12 Februari 2014
Proposisi: Aku terkejut, bulan purnama kulihat keluar
dari ubun-ubun Lurah Gemblung.
1.
Who is Lurah
Gemblung
2.
Why bulan
purnama keluar dari ubun-ubun
3.
Proses
keterkejutan
Who
Aku terkejut, bulan purnama kulihat keluar
dari ubun-ubun Lurah Gemblung. Sudah hampir empat puluh hari ia menjalani puasa
mutih dan setiap malam duduk bersemedi di depan kuburan kakeknya. Laki-laki
bertato laba-laba yang gemar menghisap cerutu itu ingin mendapatkan ilmu
menghilang dari bumi—yaitu ilmu yang dulu pernah dimiliki kakeknya, tetua
Kampung Naga yang berhasil mendirikan padepokan Ilang Wujud—dan dengan memiliki
ilmu itu, lelaki bealis tebal itu percaya bisa menjelajah ke masa lalu
sekaligus masa depan. Bibirnya yang hitam karena tembakau kulihat komat-kamit
merapal mantra, sementara aku, salah satu muridnya yang ingin belajar tenaga
dalam, terpaksa sambil terkantuk-kantuk memegangi kendi berisi air bunga, duduk
di bawah pohon kamboja, menunggu ia mengeluarkan suara “hhhrrrr” yang terdengar seperti orang tua sedang
mendengkur. Jika suara itu keluar, barulah aku tergopoh-gopoh menghampiri,
membungkuk di sampingnya sambil menyodorkan kendi berisi air bunga tadi. Tapi
malam ini, sudah empat jam aku menunggu, suara “hhrrr” itu tak kunjung keluar.
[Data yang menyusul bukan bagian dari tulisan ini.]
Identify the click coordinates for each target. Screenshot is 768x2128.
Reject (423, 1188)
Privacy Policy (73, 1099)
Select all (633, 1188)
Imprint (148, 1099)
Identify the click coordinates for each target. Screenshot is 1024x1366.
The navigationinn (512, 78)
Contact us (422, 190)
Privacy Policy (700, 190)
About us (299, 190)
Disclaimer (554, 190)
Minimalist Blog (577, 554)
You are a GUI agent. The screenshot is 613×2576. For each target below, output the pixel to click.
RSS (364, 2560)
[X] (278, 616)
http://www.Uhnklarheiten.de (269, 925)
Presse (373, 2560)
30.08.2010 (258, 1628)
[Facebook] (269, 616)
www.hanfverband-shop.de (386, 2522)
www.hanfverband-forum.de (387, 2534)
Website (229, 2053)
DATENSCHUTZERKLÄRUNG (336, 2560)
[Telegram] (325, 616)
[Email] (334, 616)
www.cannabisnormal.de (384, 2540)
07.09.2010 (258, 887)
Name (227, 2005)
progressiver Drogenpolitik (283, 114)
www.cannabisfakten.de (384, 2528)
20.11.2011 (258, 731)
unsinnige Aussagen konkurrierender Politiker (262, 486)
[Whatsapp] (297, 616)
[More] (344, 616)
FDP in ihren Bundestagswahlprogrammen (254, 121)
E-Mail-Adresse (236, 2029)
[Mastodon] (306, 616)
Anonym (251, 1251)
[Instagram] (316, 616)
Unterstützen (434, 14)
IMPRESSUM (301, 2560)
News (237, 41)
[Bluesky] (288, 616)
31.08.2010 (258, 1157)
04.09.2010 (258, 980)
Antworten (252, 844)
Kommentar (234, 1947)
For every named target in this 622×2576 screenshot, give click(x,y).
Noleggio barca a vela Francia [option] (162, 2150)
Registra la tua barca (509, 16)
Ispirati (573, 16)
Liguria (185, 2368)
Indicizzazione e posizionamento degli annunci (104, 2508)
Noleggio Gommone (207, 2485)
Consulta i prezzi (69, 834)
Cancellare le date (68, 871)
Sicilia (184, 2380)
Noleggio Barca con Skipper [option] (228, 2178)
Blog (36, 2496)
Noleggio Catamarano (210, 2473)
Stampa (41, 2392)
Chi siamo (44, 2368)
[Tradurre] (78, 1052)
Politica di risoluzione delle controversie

Sementara nyamuk kulihat kian leluasa menjajahi lengan dan kaki lelaki berusia
lima puluh tahun, yang baru saja mendapat gundik baru itu. Tepat pukul dua
belas malam, bersamaan dengan lolongan anjing yang bersahut-sahutan, bulan
purnama yang cahayanya kuning keemasan kulihat keluar dari ubun-ubunnya. Wajah
Lurah Gemblung pun bercahaya, cahayanya menerangi seluruh kuburan.
Mengurai bulan
Aku terkejut, bulan purnama kulihat keluar
dari ubun-ubun Lurah Gemblung. Mula-mula cahayanya seperti telur dadar mata
sapi yang tak sempurna, lama-kelamaan cahaya itu kian merah dan besar, jaraknya
sekitar dua senti dari rambut kritingnya. Tubuh Lurah Gemblung malam itu turut
mengeluarkan cahaya dan menerangi seluruh ruangan berukuran tiga kali tiga
sentimeter itu. di depannya, aku berdiri seperti sepotong kayu mati yang
terpancang sendiri di tengah ladang, zikir yang tadi begitu lancar kuucapkan
kini seakan tertahan di kerongkongan. Pikiranku ingin agar aku memegang bahu
guruku itu, tapi tanganku pun kaku, sementara dari genggamanku ujung tasbih menjuntai
bergerak ke kanan dan ke kiri. Purnama itu tidak menyilaukan, bahkan hangat dan
lembut. Di mata Lurah Gemblung seperti
kulihat air bening yang mengembun di dinding gela lalu, berkali-kali kulafaskan
Innalillahiwainnailaihi Rajiun dan menginsyafi, betapa guruku itu benar-benar
telah sampai pada kesadaran tertinggi dan kembali pada Sang Cahaya.
Proses keterkejutan
Aku terkejut, bulan purnama kulihat keluar
dari ubun-ubun Lurah Gemblung. Kakiku gemetar melihat bola raksasa merah yang
cahayanya membuat mataku panas. Aku ingin berlari dan meninggalkan kendi berisi
air bunga yang diminta Lurah Gemblung kujaga hingga aku melihat purnama dari kepalanya.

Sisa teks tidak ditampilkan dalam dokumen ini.